Sein Bekannter hatte sich nicht viel verrändert. Er trug noch immer Hemden und weite Jeans. Seine vormals blonden Haare hatte er braun gefärbt und sich glatt vor die hellblauen Augen gekämmt. Diese waren allerdings verdeckt. Er trug eine riesige Sonnenbrille. Eine von denen, bei denen normalerweise das Wort „Porno“ nicht lange auf sich warten liess. Und er trug sie mit voller Überzeugung. Merkwürdigerweise stand sie ihm auch noch.

Das grausame Lied hatte endlich aufgehört. Aber die Musik wurde, so empfand es K. jedenfalls, nicht besser. Ein kurzer Blick auf die Tanzfläche zeigte, wie Jay und seiner Gefährtin das Lied gefiel. K. war es lieber, das Schauspiel nicht einmal aus den Augenwinkeln betrachten zu müssen. Er schrie seinen Freund an, weil die Musik eine Lautstärke erreicht hatte, die jede andere Form von Kommunikation unmöglich machte.
Viel hatten sich die Beiden sowieso nicht zu sagen. Dieses Wiedersehen war nur eine bessere Gelegenheit, einen halben Liter Tequilla-Bier zu trinken und ausserdem auch noch die wichtigen Daten, Freundin, Auto, Job, auszutauschen. Desweiteren wurde sich gelegentlich auf die Schulter geklopft und auf einen Frauenarsch gezeigt.
Das halt, was Jungs, die glauben, sie könnten nicht tanzen, in einer Disko so tun.
Jay wusste, dass er nicht tanzen konnte.
Er tat es trotzdem. Mit vollster Überzeugung, und wie quasi alles an diesem Abend, aus purer Ironie.
Sie schien es zu lieben, und er war dabei, ihren Körper immer mehr zu lieben. Er hoffte, dass sie das Hinterzimmer noch mit so vielen körperlichen Kräften verlassen würde, dass der Beischlaf noch vollzogen werden konnte. Sie tanzte verdammt gut. Dh. Eigentlich tanzte sie genauso wie er, aber mit ein bisschen mehr Lebensfreude. Für ihn war es mehr ein Spiel, das er mit der Musik, seinem Zustand und den Mittänzern (am liebsten Mittänzerinnen) spielte.
Sie spielte das Spiel mit ein klein wenig mehr Einsatz als er, so schien ihm. Oder sie spielte besser als er.
Aber das hätte er niemals zugegeben.

Er legte seine Hand auf ihre Hüfte und tanzte enger mit ihr. Sie stieg voll darauf ein, drückte sich enger an ihn. Und die beiden tanzten Hüfte an Hüfte, inmitten einer Masse von Menschen, die ernsthaft zu dieser Musik tanzten, die wahrscheinlicht nicht einmal wahrnahmen, wie lustig die Beiden die ganze Situation fanden.
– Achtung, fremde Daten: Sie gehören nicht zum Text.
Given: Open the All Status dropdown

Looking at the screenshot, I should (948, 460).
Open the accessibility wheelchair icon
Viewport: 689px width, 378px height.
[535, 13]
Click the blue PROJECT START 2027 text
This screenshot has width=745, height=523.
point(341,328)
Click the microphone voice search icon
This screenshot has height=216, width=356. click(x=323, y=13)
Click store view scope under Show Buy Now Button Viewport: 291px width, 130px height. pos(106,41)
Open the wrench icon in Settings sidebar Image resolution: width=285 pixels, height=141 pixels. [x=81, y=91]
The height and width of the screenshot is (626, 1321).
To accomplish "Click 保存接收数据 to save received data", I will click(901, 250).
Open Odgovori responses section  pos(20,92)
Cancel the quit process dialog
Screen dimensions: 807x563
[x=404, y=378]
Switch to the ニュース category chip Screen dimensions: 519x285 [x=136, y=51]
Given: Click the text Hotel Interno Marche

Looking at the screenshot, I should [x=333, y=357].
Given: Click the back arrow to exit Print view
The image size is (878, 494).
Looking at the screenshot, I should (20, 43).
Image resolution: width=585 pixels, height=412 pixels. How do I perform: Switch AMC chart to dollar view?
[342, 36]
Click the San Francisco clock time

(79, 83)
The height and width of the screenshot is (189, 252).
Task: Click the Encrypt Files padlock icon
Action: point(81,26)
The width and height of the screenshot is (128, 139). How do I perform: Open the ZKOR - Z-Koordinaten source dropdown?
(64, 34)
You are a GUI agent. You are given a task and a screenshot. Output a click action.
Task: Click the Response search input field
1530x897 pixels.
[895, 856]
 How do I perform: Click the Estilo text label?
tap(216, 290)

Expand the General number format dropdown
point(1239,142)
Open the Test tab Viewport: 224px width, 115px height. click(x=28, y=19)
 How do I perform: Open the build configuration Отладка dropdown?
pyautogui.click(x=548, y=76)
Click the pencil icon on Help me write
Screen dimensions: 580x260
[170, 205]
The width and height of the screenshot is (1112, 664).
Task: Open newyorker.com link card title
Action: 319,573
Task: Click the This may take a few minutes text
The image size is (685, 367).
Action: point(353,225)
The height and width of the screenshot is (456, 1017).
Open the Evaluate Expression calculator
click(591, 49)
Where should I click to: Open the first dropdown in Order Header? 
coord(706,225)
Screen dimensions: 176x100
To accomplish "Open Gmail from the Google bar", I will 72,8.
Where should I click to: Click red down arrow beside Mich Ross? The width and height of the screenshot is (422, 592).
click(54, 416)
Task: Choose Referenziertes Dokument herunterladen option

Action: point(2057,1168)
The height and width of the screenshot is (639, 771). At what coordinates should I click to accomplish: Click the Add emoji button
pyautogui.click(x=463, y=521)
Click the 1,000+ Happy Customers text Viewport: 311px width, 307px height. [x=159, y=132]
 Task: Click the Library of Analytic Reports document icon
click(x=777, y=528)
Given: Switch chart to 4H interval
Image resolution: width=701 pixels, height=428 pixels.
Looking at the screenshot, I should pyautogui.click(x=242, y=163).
Und trotzdem war irgendetwas anders als sonst.
„Ach ja. Du hast deine Hände an den Hüften einer Chica, die du dir in deinen kühnsten Träumen nicht hättest vorstellen können. Und du wirst mit ihr ins Hinterzimmer gehen. Und du wirst sie wieder da raus bringen. Und du wirst Sex mit ihr haben. Du bist der glücklichste Mensch auf Erden. Im Universum. In allen existierenden Universen. Das glücklichste Wesen, das je gelebt hat und je leben wird. In allen Universen, die je existiert haben und je existieren werden.“, dachte er.

Das war einer von Jays Gedankengängen, deren Kern nicht ganz ironisch war.